Although Guangzhou leads the rankings, the data from the Knight Frank prime global cities index also shows that all three Chinese cities tracked recorded a decline in annual growth compared with the first quarter on 2017.
Beijing recorded the largest drop, down from 22.9per cent year on year in March to 15per cent annual growth in the second quarter of 2017, the figures show.
In Toronto, a city affected by new regulation aimed at curbing buyers from overseas, the annual growth of 20.7per cent suggests a level of resilience but quarterly figures show a slowdown. Prices increased by 8.5per cent in the first quarter of 2017 but by 5.1per cent in the second quarter, according to Propertywire.
Overall, 28 of the 41 cities, some 68 per cent, recorded flat or rising luxury prices over the 12 month period and this figure has remained largely static in last two years.

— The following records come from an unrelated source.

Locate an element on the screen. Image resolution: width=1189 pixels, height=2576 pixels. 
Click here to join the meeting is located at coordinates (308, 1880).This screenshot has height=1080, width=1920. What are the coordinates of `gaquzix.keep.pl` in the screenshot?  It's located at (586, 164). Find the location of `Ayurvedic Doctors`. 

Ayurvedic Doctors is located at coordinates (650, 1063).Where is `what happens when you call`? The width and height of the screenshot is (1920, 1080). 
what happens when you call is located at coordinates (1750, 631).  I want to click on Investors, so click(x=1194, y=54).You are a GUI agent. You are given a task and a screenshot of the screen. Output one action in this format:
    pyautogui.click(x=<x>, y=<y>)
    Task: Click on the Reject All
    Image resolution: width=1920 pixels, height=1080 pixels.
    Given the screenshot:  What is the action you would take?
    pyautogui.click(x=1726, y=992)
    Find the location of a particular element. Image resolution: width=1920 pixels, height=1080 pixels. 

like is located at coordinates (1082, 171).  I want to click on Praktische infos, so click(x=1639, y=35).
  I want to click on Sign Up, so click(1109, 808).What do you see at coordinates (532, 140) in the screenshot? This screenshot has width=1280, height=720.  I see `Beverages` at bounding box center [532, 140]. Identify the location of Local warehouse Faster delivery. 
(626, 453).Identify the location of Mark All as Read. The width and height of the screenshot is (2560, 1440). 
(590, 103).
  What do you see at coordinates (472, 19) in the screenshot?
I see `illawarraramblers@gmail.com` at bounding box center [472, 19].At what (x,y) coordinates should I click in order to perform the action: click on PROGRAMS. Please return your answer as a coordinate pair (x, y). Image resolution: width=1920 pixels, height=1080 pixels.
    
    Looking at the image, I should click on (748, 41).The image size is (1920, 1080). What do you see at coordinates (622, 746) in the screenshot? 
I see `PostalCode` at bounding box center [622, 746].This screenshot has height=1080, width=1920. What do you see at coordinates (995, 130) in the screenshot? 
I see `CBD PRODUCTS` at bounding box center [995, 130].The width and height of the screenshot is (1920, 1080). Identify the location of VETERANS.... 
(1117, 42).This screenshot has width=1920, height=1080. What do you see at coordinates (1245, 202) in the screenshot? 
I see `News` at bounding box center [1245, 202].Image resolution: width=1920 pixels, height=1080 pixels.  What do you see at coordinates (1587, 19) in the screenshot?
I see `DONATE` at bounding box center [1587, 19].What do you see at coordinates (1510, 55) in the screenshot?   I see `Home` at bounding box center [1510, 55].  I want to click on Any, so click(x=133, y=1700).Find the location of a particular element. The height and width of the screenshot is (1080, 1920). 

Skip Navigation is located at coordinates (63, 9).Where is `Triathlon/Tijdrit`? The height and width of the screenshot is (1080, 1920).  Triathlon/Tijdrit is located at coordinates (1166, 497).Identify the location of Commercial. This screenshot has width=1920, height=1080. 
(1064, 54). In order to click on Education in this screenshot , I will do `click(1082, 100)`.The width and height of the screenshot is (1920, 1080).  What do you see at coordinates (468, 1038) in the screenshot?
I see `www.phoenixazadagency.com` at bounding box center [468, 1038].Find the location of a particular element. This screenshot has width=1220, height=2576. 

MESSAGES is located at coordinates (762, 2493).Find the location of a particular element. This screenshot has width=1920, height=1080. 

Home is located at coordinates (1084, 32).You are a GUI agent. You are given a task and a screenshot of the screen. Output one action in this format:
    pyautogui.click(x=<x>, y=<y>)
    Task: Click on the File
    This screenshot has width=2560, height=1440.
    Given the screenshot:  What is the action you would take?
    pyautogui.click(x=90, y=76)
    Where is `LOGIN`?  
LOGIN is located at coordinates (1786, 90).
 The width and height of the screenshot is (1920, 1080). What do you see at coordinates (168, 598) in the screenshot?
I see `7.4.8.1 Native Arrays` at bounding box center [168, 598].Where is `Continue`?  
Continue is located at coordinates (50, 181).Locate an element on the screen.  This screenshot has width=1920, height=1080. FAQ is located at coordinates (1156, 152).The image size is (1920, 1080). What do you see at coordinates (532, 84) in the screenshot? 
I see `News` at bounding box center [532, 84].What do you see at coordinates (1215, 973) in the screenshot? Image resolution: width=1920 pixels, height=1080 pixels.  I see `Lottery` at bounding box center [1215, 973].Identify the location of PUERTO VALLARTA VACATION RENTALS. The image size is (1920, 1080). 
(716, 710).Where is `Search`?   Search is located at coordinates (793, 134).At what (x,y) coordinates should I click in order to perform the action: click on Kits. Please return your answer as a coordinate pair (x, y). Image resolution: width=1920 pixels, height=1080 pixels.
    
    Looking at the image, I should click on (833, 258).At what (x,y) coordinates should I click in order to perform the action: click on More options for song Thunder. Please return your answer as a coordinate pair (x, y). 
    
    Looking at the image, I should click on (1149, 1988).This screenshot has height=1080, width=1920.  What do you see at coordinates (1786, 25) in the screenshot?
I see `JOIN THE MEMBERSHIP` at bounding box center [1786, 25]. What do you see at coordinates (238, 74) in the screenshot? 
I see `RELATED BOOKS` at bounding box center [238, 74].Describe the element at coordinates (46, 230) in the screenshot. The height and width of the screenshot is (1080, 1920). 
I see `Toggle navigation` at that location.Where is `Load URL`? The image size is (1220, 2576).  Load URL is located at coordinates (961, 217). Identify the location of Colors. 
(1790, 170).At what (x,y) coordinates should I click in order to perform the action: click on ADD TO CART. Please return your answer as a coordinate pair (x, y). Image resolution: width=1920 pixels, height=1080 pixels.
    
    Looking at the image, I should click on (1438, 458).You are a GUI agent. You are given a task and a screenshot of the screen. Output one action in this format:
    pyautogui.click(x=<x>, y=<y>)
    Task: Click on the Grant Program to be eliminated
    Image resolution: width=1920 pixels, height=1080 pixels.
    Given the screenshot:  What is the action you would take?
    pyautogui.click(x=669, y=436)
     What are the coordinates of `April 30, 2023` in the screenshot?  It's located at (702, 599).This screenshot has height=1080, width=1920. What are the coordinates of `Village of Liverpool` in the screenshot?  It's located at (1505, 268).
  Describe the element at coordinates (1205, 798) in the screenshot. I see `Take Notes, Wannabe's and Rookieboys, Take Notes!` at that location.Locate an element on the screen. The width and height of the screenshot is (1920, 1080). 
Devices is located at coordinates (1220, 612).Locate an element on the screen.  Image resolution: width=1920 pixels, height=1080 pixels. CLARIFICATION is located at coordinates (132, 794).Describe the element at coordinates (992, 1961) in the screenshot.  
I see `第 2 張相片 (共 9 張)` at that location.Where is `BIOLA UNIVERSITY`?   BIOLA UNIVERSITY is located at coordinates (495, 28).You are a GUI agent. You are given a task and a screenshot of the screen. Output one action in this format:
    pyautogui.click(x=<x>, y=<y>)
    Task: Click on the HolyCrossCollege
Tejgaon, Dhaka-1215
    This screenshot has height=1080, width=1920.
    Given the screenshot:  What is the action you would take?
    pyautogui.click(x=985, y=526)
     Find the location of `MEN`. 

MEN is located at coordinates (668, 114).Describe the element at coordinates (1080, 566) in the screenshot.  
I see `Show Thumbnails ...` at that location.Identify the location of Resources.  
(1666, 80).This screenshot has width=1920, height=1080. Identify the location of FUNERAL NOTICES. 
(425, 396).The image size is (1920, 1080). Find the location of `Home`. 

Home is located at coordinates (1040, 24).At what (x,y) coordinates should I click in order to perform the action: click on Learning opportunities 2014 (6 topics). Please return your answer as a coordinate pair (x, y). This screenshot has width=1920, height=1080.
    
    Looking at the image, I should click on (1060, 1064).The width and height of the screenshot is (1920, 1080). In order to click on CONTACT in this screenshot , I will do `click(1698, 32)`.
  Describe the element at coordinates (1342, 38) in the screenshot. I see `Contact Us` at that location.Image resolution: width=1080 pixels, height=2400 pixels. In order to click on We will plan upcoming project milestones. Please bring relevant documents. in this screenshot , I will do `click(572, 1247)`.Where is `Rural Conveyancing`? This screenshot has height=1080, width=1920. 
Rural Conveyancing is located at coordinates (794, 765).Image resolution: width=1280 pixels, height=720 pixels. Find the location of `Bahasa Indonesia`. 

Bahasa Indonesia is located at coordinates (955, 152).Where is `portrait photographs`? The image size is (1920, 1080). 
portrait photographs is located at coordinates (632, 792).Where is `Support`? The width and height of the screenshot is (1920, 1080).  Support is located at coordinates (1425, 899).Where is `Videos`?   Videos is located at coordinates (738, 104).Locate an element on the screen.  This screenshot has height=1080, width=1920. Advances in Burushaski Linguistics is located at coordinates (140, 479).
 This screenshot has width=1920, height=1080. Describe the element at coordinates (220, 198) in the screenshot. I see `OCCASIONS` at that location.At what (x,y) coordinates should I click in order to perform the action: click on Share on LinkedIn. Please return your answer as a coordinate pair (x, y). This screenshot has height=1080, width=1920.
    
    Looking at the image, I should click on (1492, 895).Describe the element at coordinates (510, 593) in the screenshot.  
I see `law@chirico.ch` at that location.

According to Kate Everett-Allen, head of international residential research at Knight Frank, a more valuable an indicator is the market direction of each city. That shows that cities in Asia, Russia and the CIS account for ten of the 17 cities that have seen their rate of annual growth decline compared with last quarter.
Conversely, cities in Europe and Australasia are well represented within the group that have seen a rise in their annual rate of growth compared with last quarter. Cities such as Madrid, up 10.7per cent, Berlin up 9.7per cent, Paris up 8.8per cent, and to a degree Dublin with growth of 3.8per cent, have seen a marked increase in their annual rate of growth compared with a year ago.
“Whilst safe haven flows, Brexit and a recognition of these cities’ comparative affordability may in part be responsible so too is the recent delivery of higher grade stock in these markets,”said Everett-Allen.
Although prices in prime central London fell 6.3per cent in the 12 months to the end of June, the quarterly drop of 0.3 per ent was the lowest quarterly fall recorded since early 2016. “While there was an element of hesitation ahead of the general election on 08 June, anecdotal evidence suggests activity has been relatively healthy since this time,” she added.